Strike Zones and Pitch Outcomes

Baseball Pitcher
Image by Keith Johnston from Pixabay

Strike Zone Explorer Dashboard

Motivation

“How can you not be romantic about baseball?”

          – Billy Beane (from the movie Moneyball)

Baseball is an elegant game. It is even romantic for some fan and players but what seems simple on the outside like batting and pitching, is quite complex to predict. A lot of factors go into what happens to a given pitch. If you are batter, you try to anticipate what type of pitch will come? Should I swing if the pitch is on the border of the strike zone? Where do I like the pitch to be? If you are a pitcher, what zone should I pitch now? Where does the batter strength lie? What speed should I am at? Etc. Even if everything is fixed? How does umpiring change game outcomes? For the same batter, pitcher, pitch type, pitch coordinates, do all umpires call the game similarly?

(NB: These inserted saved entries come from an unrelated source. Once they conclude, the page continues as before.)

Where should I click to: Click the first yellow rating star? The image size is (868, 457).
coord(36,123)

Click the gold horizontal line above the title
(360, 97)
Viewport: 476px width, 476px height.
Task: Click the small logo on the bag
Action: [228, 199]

In creating the Strike Zone Explorer dashboard, we wanted to explore the impact of various game conditions on pitcher, batter, and umpire performance. We believe having all of these together in one place gives unique opportunity to explore various baseball game conditions interactively and rapidly.

Data

This tool uses Pitches, Players, Game, Umpire ID, Player ID data sets together to generate all the required visualizations. Please refer to datadownloadAWSupload.ipynb notebook in the dataDownloadETL folder of the GitHub repository to download/access all the data used in this tool.

The Dashboard

The Zone Explorer tool is divided into three sections

  • Batter and Pitcher Profile: Select a batter and a pitcher and explore how their batting/pitching profile changes for different game conditions (balls, strikes, outs when up, pitch type).
  • Umpire Profile: Select an umpire and explore how strike zone for the umpire changes for different game conditions. Select a secondary umpire to compare strike zones and explore the differences in umpiring.
  • What if I pitch here: Allows the user to dynamically select a pitch location to see the likelihood of different umpires calling it a strike. The tool gives likelihood (%) for different pitch types.

Game Conditions

The game conditions that are configurable in our dashboard are Batter stands (Left, Right, Any), Pitcher throws (Left, Right, Any), Ball count, Strike count, Outs when up, Pitch Type. We feel these are the game conditions that predominantly affect pitch outcomes. We want to explore other factors like home or away, amount of pressure the player is under (score difference), umpire height, batter height etc. in the next iteration of the tool. You can even filter the data to see year by year performance.

Selecting game conditions in the Strike Zone Explorer
Selecting game conditions in the Strike Zone Explorer.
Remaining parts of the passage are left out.